**Given task 1**:
Answer these from the C64 raster timing passage, one line each:
(a) How many cycles must code take on a normal scanline?
(b) How many cycles does the shortest instruction on the 6510 processor take?
(c) Which effect does the passage name as one that might not need complete cycle-exactness?
**Given task 2**: Carry on the C64 raster timing passage, starting right after its last sentence.

**Selection**:
So, when you want to have cycle-exact routines on the C64, you not only need to time your code to be exactly 63 cycles on a normal scanline, but you also need to factor in the cycles lost by the sprites that are enabled, and handle the special case of a bad line. So you really REALLY have to know what your hardware is doing, at every given point in time. You can’t keep it any more real than this.

To make matters even more complicated, the shortest possible instruction on the 6510 processor takes 2 cycles. So it is impossible to delay your code by just 1 cycle. You can only get into cycle-exact sync by using delays of either 2 or 3 cycles.

Raster stability is a virtue

Why is it important to be cycle-exact anyway? Well, this is mainly for various hacks with the VIC-chip. These hacks generally consist of writing a certain value to a certain register at the right time, which overrides the value that the VIC-chip updated earlier. This will ‘confuse’ the VIC into thinking it is in a different phase of building up the screen than it really is. The side-effects could be very useful, such as avoiding a bad line, or in fact, triggering extra bad lines (which means you can update the colours more often than just per 8 scanlines, removing some of the limitation of the native graphics modes), or having sprites appear in the borders of the screen. For other effects, such as raster bars, it might not be necessary to be completely cycle-exact, but still you don’t want too much jitter, and you will need to put in delays of a few cycles to get to the start of a scanline.

**Recorded data**:
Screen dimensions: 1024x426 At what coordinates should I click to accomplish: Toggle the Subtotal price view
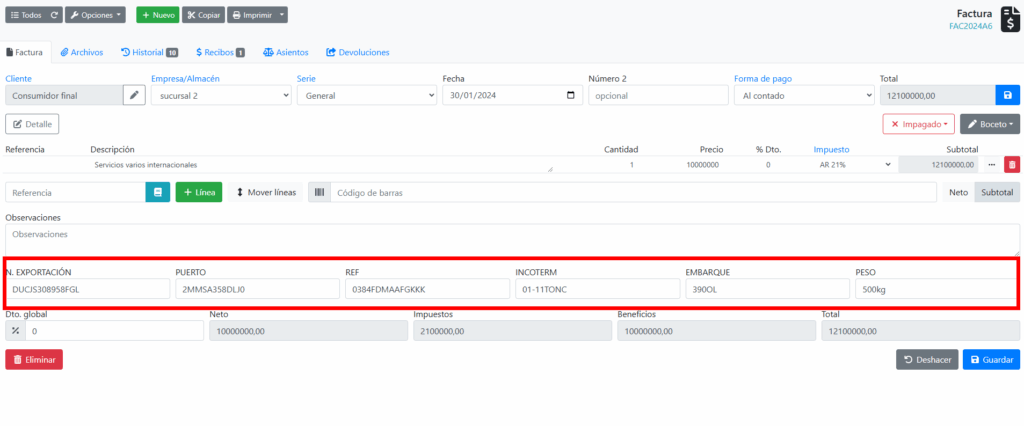click(996, 192)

**Task response 1**:
(a) 63 cycles
(b) 2 cycles
(c) Raster bars

**Task response 2**:
I suppose the ‘Hello World’ of C64 graphics coding is doing raster bars. Let’s start there, and take it one step further, and set up a routine that is synchronized cycle-exact to the raster position. From there, you can perform a number of classic effects. Setting up such cycle-exact code is known as a “stable raster” in C64 jargon. How does one set up such a stable raster? Well, there are a number of different approaches. The one I have chosen here is the one I found to be most intuitive.

We will start out by setting up a raster interrupt. When our program starts, we have no idea where we are on the screen. So all we can do is pick a scanline to wait for (do not pick a bad line), set up the interrupt for it, and perform an endless loop, waiting for the raster interrupt to trigger.

Once the raster interrupt triggers, all we know is that we were in an endless loop, where each branch instruction takes 3 cycles. The interrupt was handled as soon as the last branch instruction had completed. Since we don’t know in which of the 3 cycles the instruction was when the interrupt occurs, we don’t know if we have 0, 1 or 2 extra cycles of ‘jitter’ since the interrupt was triggered (which may be good enough for some effects). Aside from that, there are 9 cycles of overhead for the CPU to finish the last instruction (at least 2 cycles) and push the context on the stack and call the interrupt routine (7 cycles). So we know that we are already quite far from the start of the scanline by the time we can execute our first instruction.

We can improve the accuracy by setting up a new raster interrupt for the next line, and fill up the remaining cycles on the scanline with nop-instructions. Each nop-instruction takes 2 cycles, so when the next interrupt triggers, we can only be 1 cycle off at most.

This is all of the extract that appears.